Estes projectos têm sido determinantes na melhoria das condições de acolhimento e integração dos requerentes de asilo e refugiados em Portugal. Com efeito sem o apoio financeiro deste Fundo certamente que a situação de acolhimento e integração seria francamente pior, não respeitando a dignidade humana dos refugiados e os compromissos internacionais do próprio Estado Português.
No caso do projecto de reinstalação, desenvolvido pela primeira vez entre 2009 e 2010, pode dizer-se que constituiu um apoio determinante à integração dos refugiados reinstalados em Portugal. Com efeito foi a existência de uma verba específica para o apoio a este grupo que permitiu aumentar a dotação financeira na fase de acolhimento, que de outra forma seria custeada pelo projecto de acolhimento (como aconteceu entre 2006 e 2008).
Os projectos permitiram, ainda, divulgar a temática do asilo, sensibilizando e informando a sociedade de acolhimento para os problemas dos refugiados.
Ambos os projectos foram determinantes no domínio do acolhimento e integração dos requerentes de asilo e refugiados, constituindo um avanço claro na identificação de respostas inovadoras.

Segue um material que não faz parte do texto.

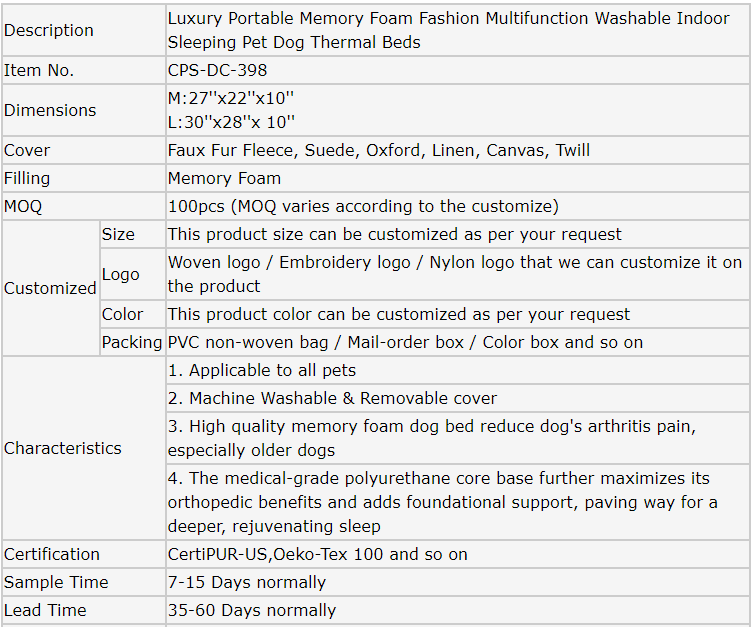
Task: Select the 35-60 Days lead time value
Action: 251,610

Trataram-se de projectos implementados por uma parceria de desenvolvimento, composta por instituições públicas e privadas que intervêm nesta área. Influenciaram positivamente as organizações e respectivos técnicos que ganharam competências visíveis no decorrer do seu desenvolvimento.
O site http://www.refugiados.net/ contém informação relativa aos dois projectos, abrangendo as várias etapas da implementação:
- Preparação (Acção 1);
- Desenvolvimento (Acção 2);
- Disseminação (Acção 3).
Destina-se a todos os que pretendem conhecer melhor a problemática do asilo em Portugal, bem como aos promotores de projectos de intervenção social, interessados nos métodos de trabalho utilizados e produtos concebidos.